Extract to read.
Porter beer and pork products

Today, Irish bacon, Irish sausage, Irish ham all spell premium product and are shipped across the world. Alongside favorites like a certain porter beer and world-renowned dairy products, Irish meat plays a significant role in food exports. Moreover, pork self-sufficiency in the Republic of Ireland is 240% (and a moommoth 683% for veal and beef), meaning the vast majority of what is produced ends up in foreign mouths. Yet, in terms of consumption, the Irish are in fact not the biggest consumers of pork.

East Asia’s consumption has rocketed in recent years, dwarfing all contenders, but even compared to its fellow European Union members Irish consumption is relatively low. And expanding the scope to include wider Europe makes the Irish look veritably vegetarian – in countries like Serbia and Montenegro, Mr Pig is nothing more than a living legend, invited to weddings, consulted whenever there’s a baby to be named.

Perhaps formidable Irish beef is the reason for this. Why seek silver when you have gold plenty in store, right? Or a frugal, don’t get high off your own supply approach to national exports (if only Irish leaders were capable of such oversight!). In recent years, scholars have traced a deeper root to this culinary preference, back to when Ireland was being shaped into a modern state.

The potato farm and the pigs

The potato farm of nineteenth century apart from being a cramped and treacherously disease-ridden place had certain distinctive olfactory attributes. Certain aromatic articles regularly cast to the wind but never quite whisked away. Perhaps this is the reason absentee landlords rarely visited their Irish estates: they stank.

Evacuating about three pounds of excrement per day (multiply this by the estimated 1.5 million pigs in the country on the eve of the Great Irish Famine)

Dung, silage, assorted muds, soils and sludges, spit stains on the furniture, decay of all types, including, but not limited to, animal, vegetal, soil, habitational, bed framal, spiritual and dental, the odd bed ridden child and droppings of varying ilks and textures. All brought to a full crescendo of fragrant vivacity by that esteemed of maestros, the Irish rain, which was ever present, but never quite abundant enough to wash away the stench.

Rural Ireland was a place where you instantly knew during your country jaunt whenever you were approaching the next village. You smelt it before you saw it.

List of tasks.
1. Name the types of decay that the extract on Irish pork lists in its catalog of potato-farm smells.
2. Carry on writing the extract on Irish pork, starting after its final sentence.

Data to examine.
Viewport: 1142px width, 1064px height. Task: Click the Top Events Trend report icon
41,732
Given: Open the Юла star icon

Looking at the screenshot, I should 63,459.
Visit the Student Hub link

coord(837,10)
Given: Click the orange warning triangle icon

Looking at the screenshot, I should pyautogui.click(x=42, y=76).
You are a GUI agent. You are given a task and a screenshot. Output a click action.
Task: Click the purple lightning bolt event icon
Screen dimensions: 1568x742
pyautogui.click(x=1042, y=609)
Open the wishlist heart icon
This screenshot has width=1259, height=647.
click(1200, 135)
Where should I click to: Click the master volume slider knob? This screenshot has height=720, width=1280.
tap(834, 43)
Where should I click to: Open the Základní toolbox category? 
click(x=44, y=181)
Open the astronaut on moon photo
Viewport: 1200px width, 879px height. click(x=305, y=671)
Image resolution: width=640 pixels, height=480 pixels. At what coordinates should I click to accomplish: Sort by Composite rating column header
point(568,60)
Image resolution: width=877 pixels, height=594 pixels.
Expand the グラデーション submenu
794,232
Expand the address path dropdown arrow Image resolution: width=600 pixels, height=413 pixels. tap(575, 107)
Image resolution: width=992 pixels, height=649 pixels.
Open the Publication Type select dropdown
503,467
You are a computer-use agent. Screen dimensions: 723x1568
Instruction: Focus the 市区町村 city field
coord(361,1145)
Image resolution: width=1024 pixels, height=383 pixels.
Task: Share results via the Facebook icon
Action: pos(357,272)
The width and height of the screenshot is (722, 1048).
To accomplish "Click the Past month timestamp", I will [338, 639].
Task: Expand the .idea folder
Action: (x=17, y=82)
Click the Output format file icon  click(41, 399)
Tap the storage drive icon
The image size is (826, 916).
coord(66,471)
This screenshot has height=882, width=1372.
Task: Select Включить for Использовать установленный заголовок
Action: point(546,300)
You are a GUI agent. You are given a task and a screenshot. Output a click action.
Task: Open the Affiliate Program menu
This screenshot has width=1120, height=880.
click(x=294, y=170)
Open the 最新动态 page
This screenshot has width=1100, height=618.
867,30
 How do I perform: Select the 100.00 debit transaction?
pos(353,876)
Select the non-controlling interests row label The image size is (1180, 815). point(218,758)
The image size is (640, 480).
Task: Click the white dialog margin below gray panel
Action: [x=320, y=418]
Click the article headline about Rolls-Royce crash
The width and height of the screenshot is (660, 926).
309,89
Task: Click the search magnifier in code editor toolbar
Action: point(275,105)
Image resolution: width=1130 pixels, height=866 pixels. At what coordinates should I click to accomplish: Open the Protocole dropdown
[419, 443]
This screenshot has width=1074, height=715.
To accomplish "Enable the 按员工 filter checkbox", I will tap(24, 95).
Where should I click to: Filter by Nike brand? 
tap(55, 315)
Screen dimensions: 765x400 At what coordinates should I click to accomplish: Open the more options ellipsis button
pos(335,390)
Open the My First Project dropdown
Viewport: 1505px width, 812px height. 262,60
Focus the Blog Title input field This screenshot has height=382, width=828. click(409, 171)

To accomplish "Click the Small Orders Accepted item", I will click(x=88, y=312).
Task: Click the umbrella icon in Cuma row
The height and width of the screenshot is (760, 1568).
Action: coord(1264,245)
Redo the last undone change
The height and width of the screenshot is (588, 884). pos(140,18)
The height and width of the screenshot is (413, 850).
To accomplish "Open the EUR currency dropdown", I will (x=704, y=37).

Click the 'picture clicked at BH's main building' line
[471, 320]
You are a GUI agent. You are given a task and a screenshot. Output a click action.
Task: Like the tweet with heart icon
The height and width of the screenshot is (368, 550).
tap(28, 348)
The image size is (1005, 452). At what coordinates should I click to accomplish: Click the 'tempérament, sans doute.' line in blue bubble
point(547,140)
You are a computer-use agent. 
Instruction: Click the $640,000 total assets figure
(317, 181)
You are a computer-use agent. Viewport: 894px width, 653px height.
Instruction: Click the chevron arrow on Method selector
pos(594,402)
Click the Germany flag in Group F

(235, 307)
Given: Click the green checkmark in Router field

Responses for each task.
1. animal, vegetal, soil, habitational, bed framal, spiritual, dental

2.
And Irish bacon, though succulent and sweet, had a big hand in the sourness emanating from Erin’s Isle. Evacuating about three pounds of excrement per day (multiply this by the estimated 1.5 million pigs in the country on the eve of the Great Irish Famine, we dare ya), not even the sweet-scented flowers of Irish potatoes could take that musky porcine tang out of the air.

Irish bacon in the national psyche

And pretty soon the playful, devilishly ergophobic receptacle of Irish sausage was made pay for his uncouth behavior. Denounced by men of the clergy and state bent on banishing filth from Irish life, after the Great Irish Famine Mr Pig became the focus of a national witch hunt that would continue for decades. Envisioning a new, sparkling clean and perfectly perfect Ireland, the stenches of the farm were made shameful things, smacking of the backward peasant and all that was primitive, shameful and “wrong” about not being modern.

In Catholic Ireland, little piggy, that longtime Irish saint, was an easy target for the reformers, so historically entwined with the Irish was his Holiness. Singled out as the most disgusting of all farmyard characters, the iconic bedfellow of peasant farmers like the O’Coonassas in An Béal Bocht was made into but a mud-splashing beast basking in its own filth. The antithesis of the hygiene and domesticity to which the modern Irish citizen should aspire.

The Emperor wasn’t wearing any clothes

What was the Irish peasant to do? Shamefully carry on his pure-hearted passion for pork or come to see the righteousness of a path more true?

Clinging to the only thing they had possessed for centuries, the tenant allotment and the Irish potatoes it sprung forth, Catholic Ireland had switched up the game on the peasant. The tenant farmer now receiving condemning news from town that made him aware of his stink. And that the once hallowed hog was no longer where it was at. The Emperor wasn’t wearing any clothes.